Plot the mean "low-power" spectrum, which is supposed to be the "good" data:


In [36]:
pl.plot(xax, mean_low, linewidth=0.1)
pl.xlim(217.6e3, 218.4e3)
pl.ylim(0.15,0.6)


Out[36]:
(0.15, 0.6)

So fourier mode 3 is almost usable as a rejection criterion. Clearly the "low" compnent has not filtered out the H2CO line, which is good!

How many did we flag out?


In [37]:
print("Kept:{0} out of {1} ({2}%)".format(low.sum(), data.shape[0], 100*low.sum() / float(data.shape[0])))


Kept:2549 out of 2869 (88.8462879052%)

12% of the data is a lot - not too much, but right at the border where automated selection of the flagging criteria may be very difficult to do safely.

Does it make sense to flag based on Fourier Mode #2 too?


In [38]:
pl.plot([0,1e4],[0,1e4],'k--')
pl.plot(np.abs(dft[:,2]), np.abs(dft[:,3]), '.', )


Out[38]:
[<matplotlib.lines.Line2D at 0x1560a9210>]

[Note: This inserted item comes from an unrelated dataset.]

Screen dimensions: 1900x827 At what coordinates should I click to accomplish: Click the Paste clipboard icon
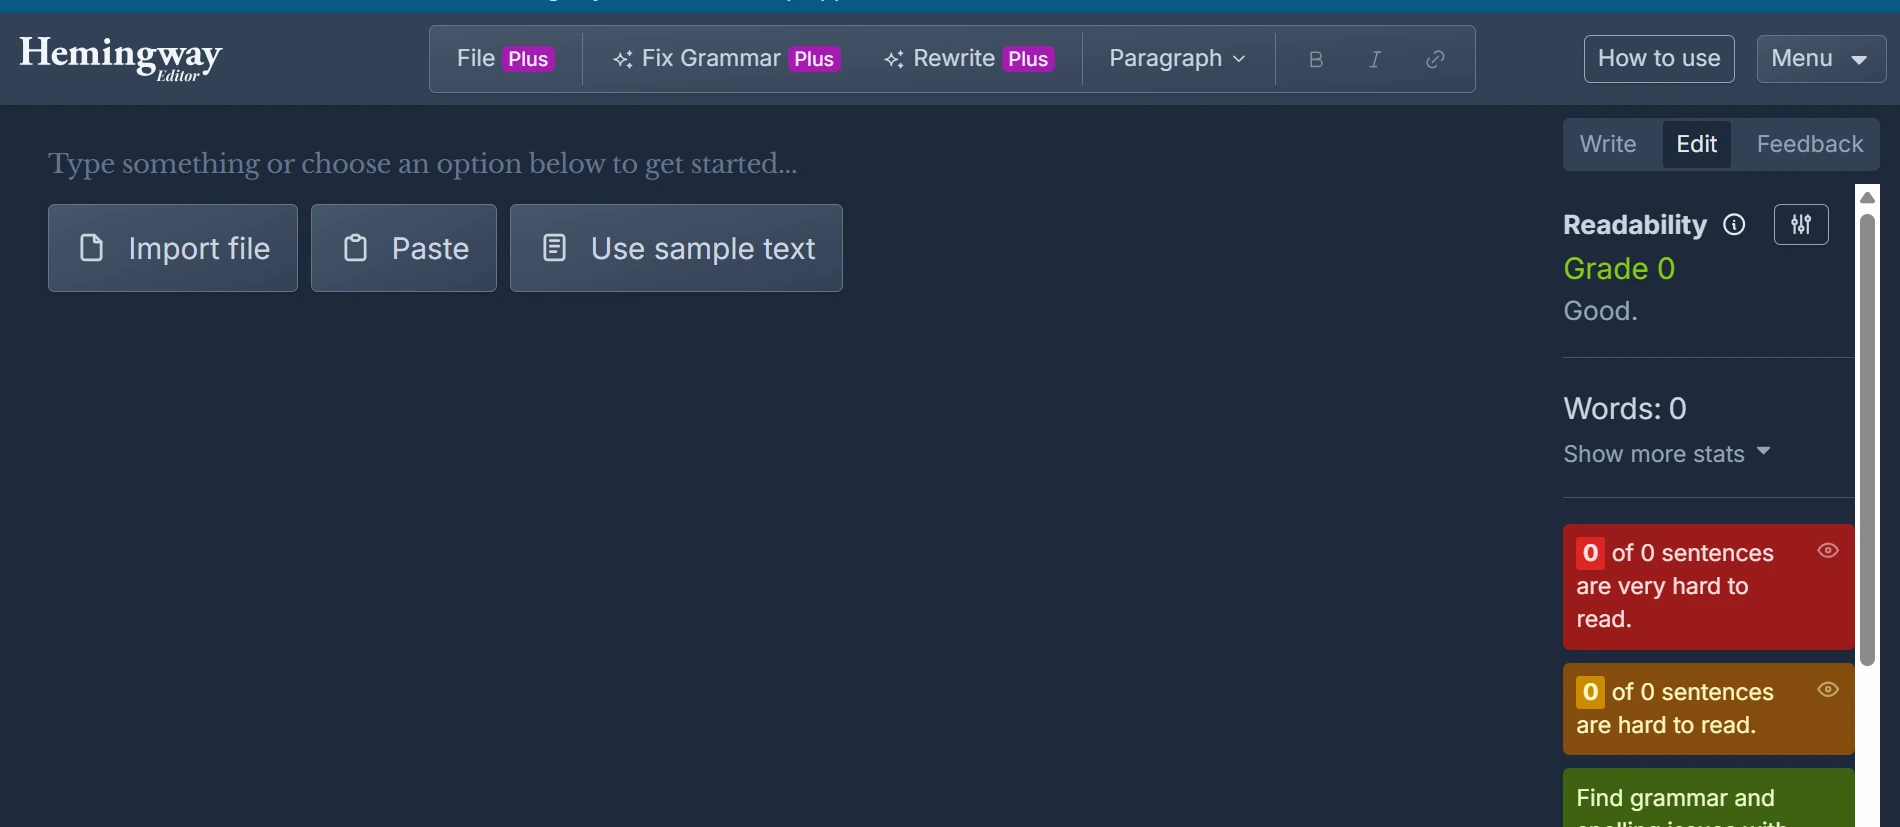[x=356, y=247]
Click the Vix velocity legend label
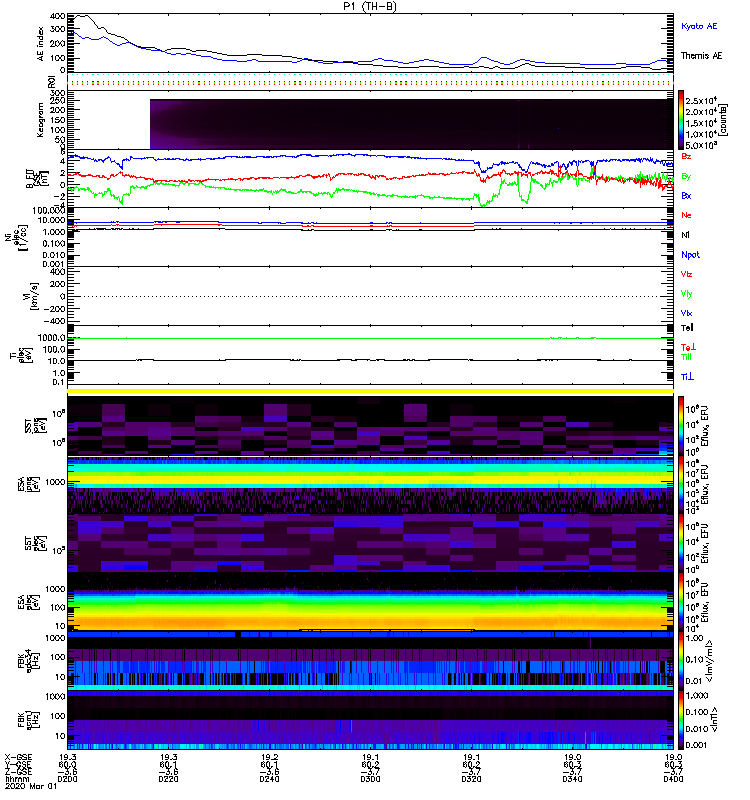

No, in the range we're interested in, the two modes are very well correlated.

Key Points

  1. Flagging bad baseline data seems like a good idea - up to 10%? - but has not been tested in real data.
  2. Flagging can be done on the basis of RMS as a function of smoothing scale or simple fourier power
  3. It is still not clear what effect higher TSYS (i.e., pointing at a continuum source) will have on this
  4. Flagging does not provide a means to get rid of the 10-30 km/s baseline ripples. Those are still unsolved and deeply problematic.